Muhurat trading 2075 begins even as weighty news flow in on the global and domestic front. On the global front, oil prices are higher than last year and the US and China are still refusing to back off from a full-blown trade war. What’s more, the US has gone ahead and re-imposed sanctions on Iran, effective from November 5. This move will most certainly put India in a piquant situation, as our country is one of the leading importers of Iranian crude. Further, a build-up of geopolitical risk in the Middle East and Italy has been threatening to disrupt the European common currency with its profligate ways.
Cues on the domestic front are not too encouraging either. The IL&FS default has placed the entire NBFC community in a sticky situation; due to the meltdown, these companies are facing a tough time raising money. The trade deficit and current account deficit are reaching worrisome levels. The rupee has weakened, trading near 74/$ levels, while the bond yields crossed the 8% mark. In the midst of all this, there are some serious concerns over corporate governance in India. It is against this background that Muhurat trading will be conducted for Samvat 2075. So, do you need to tweak your strategy? We cover three sectors to buy into and one big sector to avoid.
Buy into consumption companies; especially rural consumption
Consumption companies, especially those dealing in the FMCG and two wheelers sectors, have a lot going for them. Price wars are over, and top-line growth is finally improving, touching double digit rates. Implementation of GST has added that extra layer of alpha in these stocks as it will probably substantially improve their allocation efficiency in the coming years. GST has been very favorable to food companies, and these are likely to thrive, notwithstanding their richer valuations. Within consumption stocks, you must look at sub-themes like rural consumption. With MSP fixed at an assured 150% of the cost of production and MSP benefits extended to rabi crops too, there is going to be a substantive shift in rural purchasing power. Consider focusing on companies that deal on the input-end, such as hybrid seeds, agrochemicals, fertilizers, and drip irrigation, among others. Further, the secondary demand for sectors like FMCG, white goods, and two wheelers will also be in focus. The real traction could be at the convergence of rural demand and consumption.
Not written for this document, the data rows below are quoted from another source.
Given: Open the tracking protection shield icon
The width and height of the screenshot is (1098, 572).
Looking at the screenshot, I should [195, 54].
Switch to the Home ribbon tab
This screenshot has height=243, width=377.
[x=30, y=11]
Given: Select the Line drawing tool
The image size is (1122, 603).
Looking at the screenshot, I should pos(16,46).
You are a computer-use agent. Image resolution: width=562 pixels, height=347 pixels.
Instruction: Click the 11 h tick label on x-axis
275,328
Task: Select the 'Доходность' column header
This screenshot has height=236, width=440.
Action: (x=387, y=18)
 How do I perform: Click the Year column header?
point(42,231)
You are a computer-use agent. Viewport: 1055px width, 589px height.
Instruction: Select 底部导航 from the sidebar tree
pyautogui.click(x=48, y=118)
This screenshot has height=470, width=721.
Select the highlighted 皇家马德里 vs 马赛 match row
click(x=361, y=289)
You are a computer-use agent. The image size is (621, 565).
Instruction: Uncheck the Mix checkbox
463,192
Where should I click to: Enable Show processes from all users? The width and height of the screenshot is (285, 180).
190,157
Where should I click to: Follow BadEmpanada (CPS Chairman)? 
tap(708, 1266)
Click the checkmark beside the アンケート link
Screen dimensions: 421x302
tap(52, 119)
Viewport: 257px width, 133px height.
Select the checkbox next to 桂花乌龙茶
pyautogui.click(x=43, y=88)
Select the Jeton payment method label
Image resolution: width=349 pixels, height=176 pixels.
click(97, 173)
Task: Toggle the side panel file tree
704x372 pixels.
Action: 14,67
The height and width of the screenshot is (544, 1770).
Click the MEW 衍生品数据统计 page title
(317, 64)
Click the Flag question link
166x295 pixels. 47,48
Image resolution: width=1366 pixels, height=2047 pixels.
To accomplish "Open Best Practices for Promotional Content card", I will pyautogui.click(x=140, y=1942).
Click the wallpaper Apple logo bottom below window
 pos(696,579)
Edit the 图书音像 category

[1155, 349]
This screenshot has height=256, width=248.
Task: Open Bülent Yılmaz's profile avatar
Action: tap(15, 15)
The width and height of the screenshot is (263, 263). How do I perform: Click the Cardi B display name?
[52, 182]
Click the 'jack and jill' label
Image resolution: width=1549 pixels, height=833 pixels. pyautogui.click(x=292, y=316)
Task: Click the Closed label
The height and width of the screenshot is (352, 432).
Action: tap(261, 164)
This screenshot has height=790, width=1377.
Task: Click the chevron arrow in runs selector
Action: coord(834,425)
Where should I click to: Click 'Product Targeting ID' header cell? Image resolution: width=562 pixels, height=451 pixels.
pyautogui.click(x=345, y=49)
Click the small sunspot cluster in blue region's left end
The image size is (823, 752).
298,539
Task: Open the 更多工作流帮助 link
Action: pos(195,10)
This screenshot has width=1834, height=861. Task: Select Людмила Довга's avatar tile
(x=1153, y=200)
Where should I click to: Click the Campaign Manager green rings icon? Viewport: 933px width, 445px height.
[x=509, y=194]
Buy into PSU banks and select NBFCs
Sounds a tad hard to believe, but PSU banks could be the surprise package for the next year. There are quite a few positives to be considered. Profitability and growth are back as signified by the quarterly numbers of Union Bank and BOB. Additionally, the NCLT will most probably deliberate to write-back nearly Rs1 lakh cr for Indian banks in the form of money recovered from defaulting companies via the IBC mechanism. This could be a big boost for NBFCs, having a multiplier impact on credit creation. You need to be a little more discerning with respect to NBFCs. Focus on consumer finance companies that could probably be the leaders of the consumption demand success story. Also, they have less to worry about on the maturity mismatch front.
Buy into the intra-sector differentiators for value expansion
What is an intra-sector differentiator? There are companies within the same sector, which are performing on a different set of economics altogether. Within NBFCs, there are those that fund long-term assets with short-term borrowings. That is a balance sheet limitation. However, there are scores of NBFCs that borrow and lend at the short end only. Businesses like that of IL&FS are preparing for a disaster. Within real estate, there are companies that are hungry for cash and also companies that are reducing their debt. This is the time to be selective as you are not only playing on performance but also on the relative re-rating of these stocks. The differentiators could be the big story for Samvat 2075.
Avoid companies that have lax corporate governance standards
During the last one year, one thing was certain: The market will punish any company that showed laxity in corporate governance. Whether it be the group company shenanigans of IL&FS, poor disclosure practices of Infibeam, the deteriorating working situation of Manpasand Beverages, or the dubious investments of Vakrangee, the market is going to be ruthless. Don’t even try to do any type of value-digging in these companies. Most of the stocks enumerated above have lost over 80% of their value in no time, and even from these levels, value destruction could be immense.
As muhurat trading heralds a new Samvat 2075, don’t just go for the stop tips and trading ideas. Look for stocks that fit into these themes. Do this and you could be truly laughing all the way to the bank by the time Samvat 2076 commences!